We can see that it uses < 6GB for training compared to 21 GB previously.

## IV. Inference

In [4]:
from transformers import pipeline

# before finetuning we try the model prediction

pipe = pipeline("text-generation", model=model, tokenizer=tokenizer, device=model.device)
human = "human: {}\n{}".format("List five steps for comparing two products.", "").strip() + "\n\nAssistant: "
pipe(human, max_length=256)

Truncation was not explicitly activated but `max_length` is provided a specific value, please use `truncation=True` to explicitly truncate examples to max length. Defaulting to 'longest_first' truncation strategy. If you encode pairs of sequences (GLUE-style) with the tokenizer you can select this strategy more precisely by providing a specific strategy to `truncation`.
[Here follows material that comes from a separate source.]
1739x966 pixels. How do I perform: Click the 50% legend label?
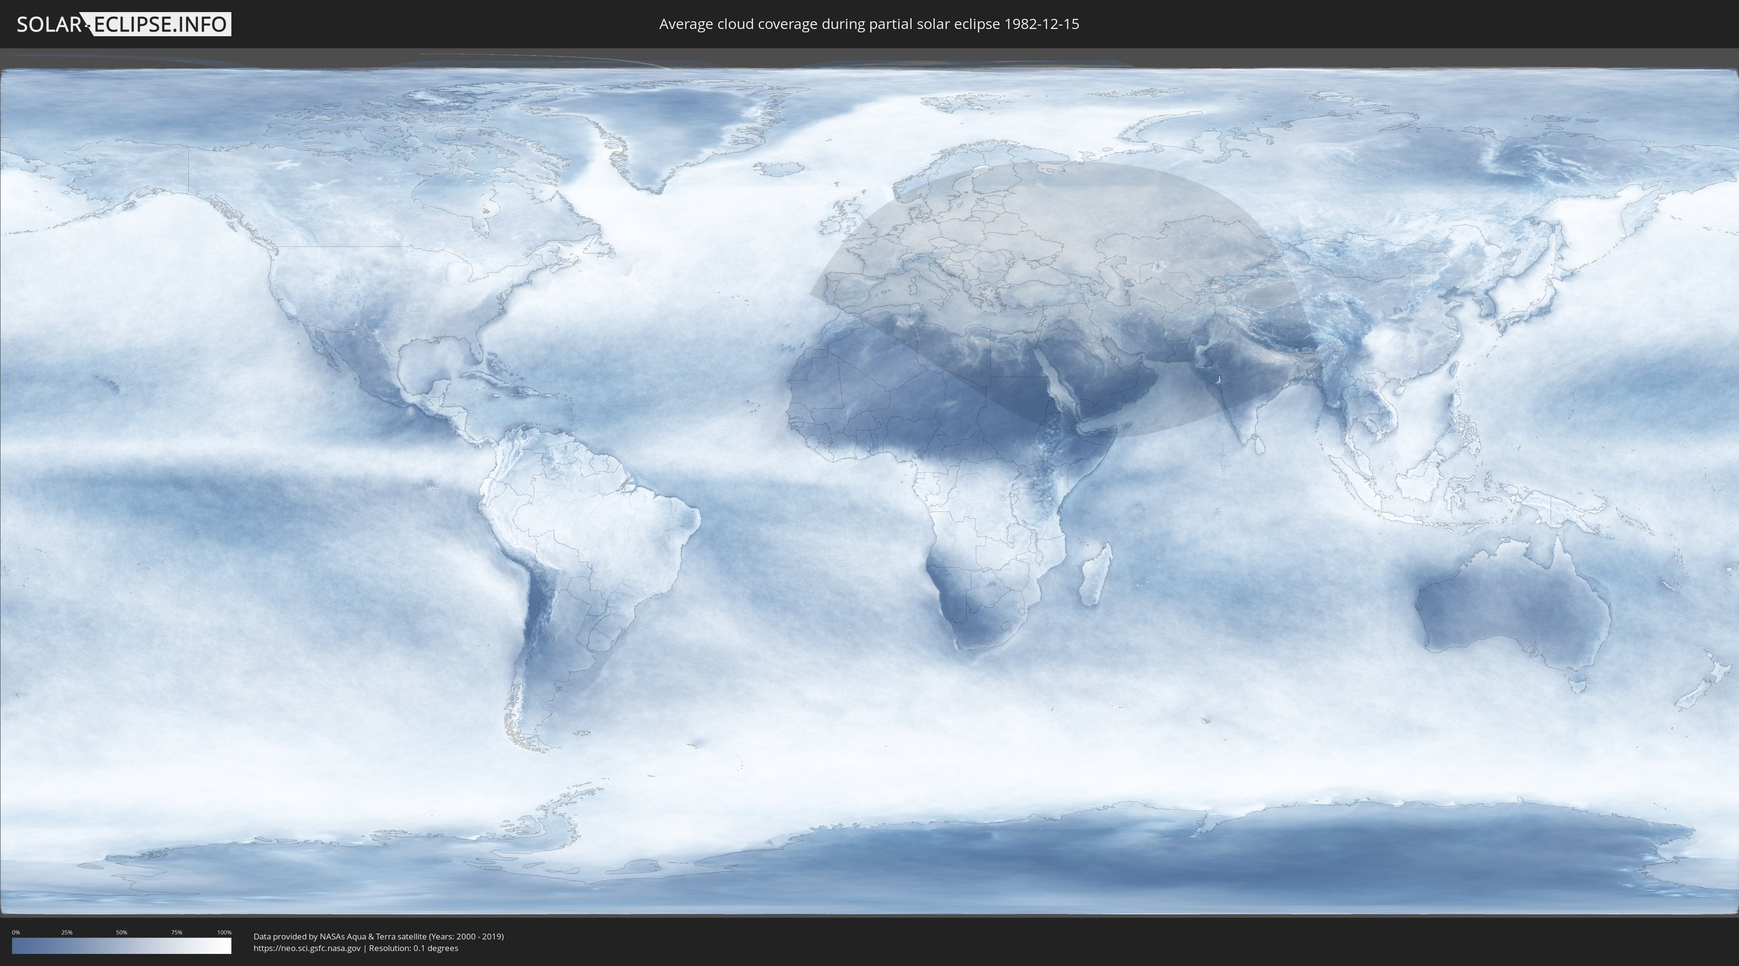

[{'generated_text': 'human: List five steps for comparing two products.\n\nAssistant: 1. Identify the main difference between the two products\n2. Compare the two products\n3. Compare the two products by their features\n4. Compare the two products by their specifications\n5. Compare the two products by their performance'}]

In [7]:
# after finetuning, we get the prediction

pipe = pipeline("text-generation", model=model, tokenizer=tokenizer, device=model.device)
human = "human: {}\n{}".format("List five steps for comparing two products.", "").strip() + "\n\nAssistant: "
pipe(human, max_length=256)

[{'generated_text': 'human: List five steps for comparing two products.\n\nAssistant: 1. Identify the main difference between the two products\n2. Compare the two products\n3. Evaluate the performance of the two products\n4. Compare the two products\n5. Evaluate the overall performance of the two products'}]

## V. Conclusion

So using bitfit we can reduce largely the training parameters so to decrease memory usage. Bu this method has limited capacity for applications due to the fact that the full model should be saved every time, which still require a lot of saving space.